В нашей лаборатории была получена конструкция, в которой белок Ade2 был слит с N-доменом белка Sup35. Эффективность прионизации химерно белка N-Ade2 была снижена, предположительно, из-за отсутствия линкерного М-домена. Данные по объединению в одном белке NM-домена белка Sup35 и мономерного белка Ade1 показали, что в этом случае эффективной прионизации не происходит.
Данная работа посвящена изучению влияния олигомеризации неприонного домена на формирование прионных агрегатов с использованием химерных белков, у которых к N- или NM- домену белка Sup35 пришит олигомеризующийся белок Ade2 или мономерный белок Ade1
На первом этапе мы амплифицировали промотор гена SUP35 и фрагмент гена SUP35, кодирующий N-домен соответствующего белка, с помощью праймеров. Для изучения влияния экспрессии химерного гена N-ADE1 на эффективность нонсенс супрессии мы трансформировали штаммы плазмидами pNM-ADE2, pN-ADE2, pNM-ADE1 и pN-ADE1. В качестве контрольной плазмиды мы использовали базовый вектор pFL38. Трансформантов отбирали на селективной среду С-Ura,Ade для оценки эффективности супрессии нонсенс-мутации ade1-14 или на селективную среду селективной среду С-Ura,Trp для оценки эффективности супрессии нонсенс-мутации trp1-289.
Трансформанты [PIN+] плазмидами pNM-ADE2 и pN-ADE2 эффективно супрессировали нонсенс-мутацию ade1-14. При этом у трансформантов [pin-] этими же плазмидами нонсенс-супрессии зафиксировано не было. Трансформанты [PIN+] и [pin-] плазмидами pNM-ADE1 и pN-ADE1 не супрессировали нонсенс-мутацию trp1-289. Мы не могли оценить супрессию мутации ade1-14 у этих трансформантов, поскольку химерные гены NM-ADE1 и N-ADE1 компенсируют эту мутацию.
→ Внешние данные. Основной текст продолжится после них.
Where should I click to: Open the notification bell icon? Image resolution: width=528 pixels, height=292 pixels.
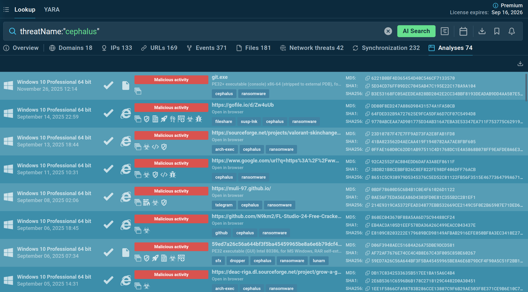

Полученные нами данные можно объяснить тем, что для эффективной прионизации химерных белков необходимо, чтобы происходило сближение их N-доменов. Это чаще всего происходит при мультимеризации химерных белков. Белок Ade1 является мономером, поэтому химерные белки NM-Ade1 и N-Ade1 не обладают способностью к спонтанной прионизации и не могут инициировать прионизацию белка Sup35.